PoC: history of recent vacuum/checkpoint runs (using new hooks)

From: Tomas Vondra <tomas(at)vondra(dot)me>
To: PostgreSQL Hackers <pgsql-hackers(at)postgresql(dot)org>
Subject: PoC: history of recent vacuum/checkpoint runs (using new hooks)
Date: 2024-12-21 20:27:54
Message-ID: b68ab452-c41f-4d04-893f-eaab84f1855b@vondra.me
Views: Raw Message | Whole Thread | Download mbox | Resend email
Thread:
Lists: pgsql-hackers

Hi,

Our runtime stats system is great, but it only keeps a snapshot of
cumulative stats / snapshot. And while that works for user workloads, it
may not be quite sufficient when analyzing maintenance operations like
vacuum/checkpoint, etc.

For those operations it's useful to have information about individual
runs, not just the cumulative counters (or even deltas between regular
snapshots). There's also the issue that we only keep a very limited
subset of available information - just look at the info included in
VACUUM VERBOSE or with log_checkpoints=on, and how little of that is
available in pg_stats_. For vacuum we have the vacuum/analyze counts,
and timestamp of the last operation, but that's it. VACUUM VERBOSE
provides way more information, but we can only guess based on the
regular pgstat counters.

Yes, we can get this info written to server log using log_checkpoints
and log_autovacuum_min_duration (AFAIK there's no way to ensure logging
for manual VACUUM). But processing this information is not particularly
convenient, as it requires parsing the log, the message format is
suitable more for humans, etc. And it'd be very convenient to be able to
query this information, just like the other pgstat catalogs.

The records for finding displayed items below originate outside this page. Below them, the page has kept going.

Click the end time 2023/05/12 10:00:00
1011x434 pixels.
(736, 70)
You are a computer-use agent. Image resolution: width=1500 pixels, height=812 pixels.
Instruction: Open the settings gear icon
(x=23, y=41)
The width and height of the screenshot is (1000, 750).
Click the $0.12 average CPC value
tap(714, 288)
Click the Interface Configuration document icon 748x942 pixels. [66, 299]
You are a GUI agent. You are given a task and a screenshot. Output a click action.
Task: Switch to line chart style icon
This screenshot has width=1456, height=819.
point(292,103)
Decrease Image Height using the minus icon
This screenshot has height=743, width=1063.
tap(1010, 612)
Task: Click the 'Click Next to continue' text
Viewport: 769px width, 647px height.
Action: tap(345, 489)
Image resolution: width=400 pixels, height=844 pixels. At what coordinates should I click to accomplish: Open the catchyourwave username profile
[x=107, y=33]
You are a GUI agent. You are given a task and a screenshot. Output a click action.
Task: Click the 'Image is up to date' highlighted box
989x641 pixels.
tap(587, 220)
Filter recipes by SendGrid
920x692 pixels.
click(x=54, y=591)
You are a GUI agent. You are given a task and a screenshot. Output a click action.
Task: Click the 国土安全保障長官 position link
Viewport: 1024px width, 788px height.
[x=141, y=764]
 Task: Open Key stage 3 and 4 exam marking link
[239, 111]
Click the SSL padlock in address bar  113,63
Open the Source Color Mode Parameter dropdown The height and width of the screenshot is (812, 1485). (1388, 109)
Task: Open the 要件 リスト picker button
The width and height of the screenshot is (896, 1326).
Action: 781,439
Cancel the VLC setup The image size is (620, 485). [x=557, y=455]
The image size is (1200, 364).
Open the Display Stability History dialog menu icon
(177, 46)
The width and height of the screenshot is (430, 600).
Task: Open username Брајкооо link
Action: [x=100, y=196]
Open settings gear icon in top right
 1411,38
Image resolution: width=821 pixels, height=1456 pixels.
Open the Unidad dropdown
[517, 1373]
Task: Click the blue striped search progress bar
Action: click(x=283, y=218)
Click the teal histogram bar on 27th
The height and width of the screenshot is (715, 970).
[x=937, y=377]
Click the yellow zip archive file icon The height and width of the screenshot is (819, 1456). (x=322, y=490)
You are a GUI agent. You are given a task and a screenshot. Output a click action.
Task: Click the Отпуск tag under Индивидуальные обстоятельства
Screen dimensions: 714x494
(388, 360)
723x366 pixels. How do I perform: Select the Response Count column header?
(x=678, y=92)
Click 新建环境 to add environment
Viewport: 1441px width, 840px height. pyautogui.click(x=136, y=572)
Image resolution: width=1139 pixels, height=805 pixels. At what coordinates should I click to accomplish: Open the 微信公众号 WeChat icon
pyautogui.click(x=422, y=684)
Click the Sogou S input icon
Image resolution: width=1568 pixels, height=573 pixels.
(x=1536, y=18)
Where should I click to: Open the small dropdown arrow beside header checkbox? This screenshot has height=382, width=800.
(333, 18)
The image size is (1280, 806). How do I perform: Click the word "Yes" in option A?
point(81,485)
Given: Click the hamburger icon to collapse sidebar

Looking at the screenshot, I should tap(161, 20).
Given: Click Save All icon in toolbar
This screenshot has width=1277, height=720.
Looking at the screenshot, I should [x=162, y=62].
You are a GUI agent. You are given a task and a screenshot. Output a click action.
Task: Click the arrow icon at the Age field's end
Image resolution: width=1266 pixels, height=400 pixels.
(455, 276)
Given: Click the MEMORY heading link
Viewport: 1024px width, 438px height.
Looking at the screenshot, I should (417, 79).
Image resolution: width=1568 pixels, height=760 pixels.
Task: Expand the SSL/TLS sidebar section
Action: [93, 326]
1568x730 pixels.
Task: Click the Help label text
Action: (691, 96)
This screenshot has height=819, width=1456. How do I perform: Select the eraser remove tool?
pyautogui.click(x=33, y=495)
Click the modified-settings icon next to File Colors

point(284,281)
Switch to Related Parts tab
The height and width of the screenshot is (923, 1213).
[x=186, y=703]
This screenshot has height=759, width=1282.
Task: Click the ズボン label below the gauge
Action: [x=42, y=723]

I wonder if we might/should do two things, to improve this:

1) Introduce hooks that allow doing some custom stuff with info about
those actions, after logging it. The attached 0001 and 0002 patches do
this for vacuum and checkpoint.

2) Allow keeping information about events. The 0003 patch does that in
an extension, leveraging the new hooks, but it'd certainly possible to
do in core too.

I realize our current pgstat collector is keeping per-object stats, not
per-event. We might add this to per-object stats (e.g. each table would
have stats about vacuum runs), but that wouldn't work for checkpoints.
There's also the question of memory consumption - I'm sure we don't want
to keep infinite history of vacuum runs, for example.

So the extension simply maintains a fixed-size circular queue, i.e. when
it gets full it starts evicting oldest entries. 1MB is enough for
storing ~4k VACUUM runs - I'm sure it can be made more compact.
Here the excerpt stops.